The time came when other things went badly with Fleming, as I had already heard from Wardrop. He fled to the White Cat, and for a week Ellen Butler hunted him vainly. She had decided to kill him, and on the night Margery Fleming had found the paper on the pillow, she had been in the house. She was not the only intruder in the house that night. Some one—presumably Fleming himself—had been there before her. She found a ladies' desk broken open and a small drawer empty. Evidently Fleming, unable to draw a check while in hiding, had needed ready money. As to the jewels that had been disturbed in Margery's boudoir I could only surmise the impulse that, after prompting him to take them, had failed at the sight of his dead wife's jewels. Surprised by the girl's appearance, she had crept to the upper floor and concealed herself in an empty bedroom. It had been almost dawn before she got out. No doubt this was the room belonging to the butler, Carter, which Margery had reported as locked that night.

She took a key from the door of a side entrance, and locked the door behind her when she left. Within a couple of nights she had learned that Wardrop was coming home from Plattsburg, and she met him at Bellwood. We already knew the nature of that meeting. She drove back to town, half maddened by her failure to secure the letters that would have cleared her husband's memory, but the wiser by one thing: Wardrop had inadvertently told her where Fleming was hiding.

The next night she went to the White Cat and tried to get in. She knew from her husband of the secret staircase, for many a political meeting of the deepest significance had been possible by its use. But the door was locked, and she had no key.

Above her the warehouse raised its empty height, and it was not long before she decided to see what she could learn from its upper windows. She went in at the gate and felt her way, through the rain, to the windows. At that moment the gate opened suddenly, and a man muttered something in the darkness. The shock was terrible.

I had no idea, that night, of what my innocent stumbling into the warehouse yard had meant to a half-crazed woman just beyond my range of vision. After a little she got her courage again, and she pried up an unlocked window.

The rest of her progress must have been much as ours had been, a few nights later. She found a window that commanded the club, and with three possibilities that she would lose, and would see the wrong room, she won the fourth.
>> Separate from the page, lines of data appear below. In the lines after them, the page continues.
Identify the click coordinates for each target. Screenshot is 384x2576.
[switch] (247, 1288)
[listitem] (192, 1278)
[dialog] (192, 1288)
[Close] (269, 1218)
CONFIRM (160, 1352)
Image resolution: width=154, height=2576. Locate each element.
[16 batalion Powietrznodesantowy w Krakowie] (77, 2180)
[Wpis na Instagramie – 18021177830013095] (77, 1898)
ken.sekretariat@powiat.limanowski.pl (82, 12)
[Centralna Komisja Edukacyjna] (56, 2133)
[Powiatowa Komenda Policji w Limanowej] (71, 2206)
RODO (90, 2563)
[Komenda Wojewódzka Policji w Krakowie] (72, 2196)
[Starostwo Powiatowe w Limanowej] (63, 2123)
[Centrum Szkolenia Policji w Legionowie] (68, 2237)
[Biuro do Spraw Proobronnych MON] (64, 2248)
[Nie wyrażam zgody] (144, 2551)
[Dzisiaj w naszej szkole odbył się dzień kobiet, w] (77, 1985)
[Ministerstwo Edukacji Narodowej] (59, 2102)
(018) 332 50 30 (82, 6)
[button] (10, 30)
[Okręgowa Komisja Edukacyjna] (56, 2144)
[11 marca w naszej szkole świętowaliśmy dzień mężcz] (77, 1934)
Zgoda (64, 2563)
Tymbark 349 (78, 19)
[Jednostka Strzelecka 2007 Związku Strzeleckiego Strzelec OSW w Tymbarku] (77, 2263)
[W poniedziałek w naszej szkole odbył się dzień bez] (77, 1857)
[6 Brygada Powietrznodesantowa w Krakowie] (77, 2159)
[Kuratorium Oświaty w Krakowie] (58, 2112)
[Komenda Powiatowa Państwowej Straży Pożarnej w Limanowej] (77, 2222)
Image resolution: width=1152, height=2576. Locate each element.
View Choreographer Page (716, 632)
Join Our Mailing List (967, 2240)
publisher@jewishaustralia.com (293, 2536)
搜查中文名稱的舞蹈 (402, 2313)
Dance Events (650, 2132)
The room lay directly before her, distinct in every outline, with Fleming seated at the table, facing her and sorting some papers.

She rested her revolver on the sill and took absolutely deliberate aim. Her hands were cold, and she even rubbed them together, to make them steady. Then she fired, and a crash of thunder at the very instant covered the sound.

Fleming sat for a moment before he swayed forward. On that instant she realized that there was some one else in the room—a man who took an uncertain step or two forward into view, threw up his hands and disappeared as silently as he had come. It was Schwartz. Then she saw the door into the hall open, saw Wardrop come slowly in and close it, watched his sickening realization of what had occurred; then a sudden panic seized her. Arms seemed to stretch out from the darkness behind her, to draw her into it. She tried to get away, to run, even to scream—then she fainted. It was gray dawn when she recovered her senses and got back to the hotel room she had taken under an assumed name.

By night she was quieter. She read the news of Fleming's death in the papers, and she gloated over it. But there was more to be done; she was only beginning. She meant to ruin Schwartz, to kill his credit, to fell him with the club of public disfavor. Wardrop had told her that her husband's letters were with other papers at the Monmouth Avenue house, where he could not get them.

Fleming's body was taken home that day, Saturday, but she had gone too far to stop. She wanted the papers before Lightfoot could get at them and destroy the incriminating ones. That night she got into the Fleming house, using the key she had taken. She ransacked the library, finding, not the letters that Wardrop had said were there, but others, equally or more incriminating, canceled notes, private accounts, that would have ruined Schwartz for ever.